▶ [Task]: Repeat exactly, and only, the lines from the one containing "Viewport: 876px width, 402px height." through the end of the records.
(Provided material Opens)
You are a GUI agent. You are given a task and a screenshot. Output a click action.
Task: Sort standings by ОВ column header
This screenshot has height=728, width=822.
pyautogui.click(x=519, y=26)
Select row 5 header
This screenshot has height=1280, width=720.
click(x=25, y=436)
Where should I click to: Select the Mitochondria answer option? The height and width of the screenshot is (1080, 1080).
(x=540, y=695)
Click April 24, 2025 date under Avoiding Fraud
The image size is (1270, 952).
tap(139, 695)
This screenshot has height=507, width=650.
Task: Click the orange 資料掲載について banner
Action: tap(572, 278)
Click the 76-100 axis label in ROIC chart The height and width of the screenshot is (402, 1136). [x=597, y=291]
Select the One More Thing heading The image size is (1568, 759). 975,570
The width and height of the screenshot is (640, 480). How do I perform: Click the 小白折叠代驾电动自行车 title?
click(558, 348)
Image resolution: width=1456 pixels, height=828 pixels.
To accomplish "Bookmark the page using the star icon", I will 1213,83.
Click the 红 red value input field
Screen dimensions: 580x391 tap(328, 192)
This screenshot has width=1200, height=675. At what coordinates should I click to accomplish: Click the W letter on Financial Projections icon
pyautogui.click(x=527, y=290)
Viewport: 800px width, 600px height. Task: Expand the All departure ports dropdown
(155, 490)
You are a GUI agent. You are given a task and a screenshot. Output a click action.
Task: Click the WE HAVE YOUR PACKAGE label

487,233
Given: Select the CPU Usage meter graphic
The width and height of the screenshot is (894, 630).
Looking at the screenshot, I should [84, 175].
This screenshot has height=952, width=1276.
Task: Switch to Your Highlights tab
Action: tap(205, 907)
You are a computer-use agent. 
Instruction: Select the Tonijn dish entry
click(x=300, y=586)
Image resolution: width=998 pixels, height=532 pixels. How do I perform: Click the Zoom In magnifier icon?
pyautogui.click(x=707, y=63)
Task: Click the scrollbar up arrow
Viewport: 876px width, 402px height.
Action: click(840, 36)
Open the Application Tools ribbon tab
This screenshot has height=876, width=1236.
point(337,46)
(Provided material Closes)
▶ [Response]:
Viewport: 876px width, 402px height.
Action: click(840, 36)
Open the Application Tools ribbon tab
This screenshot has height=876, width=1236.
point(337,46)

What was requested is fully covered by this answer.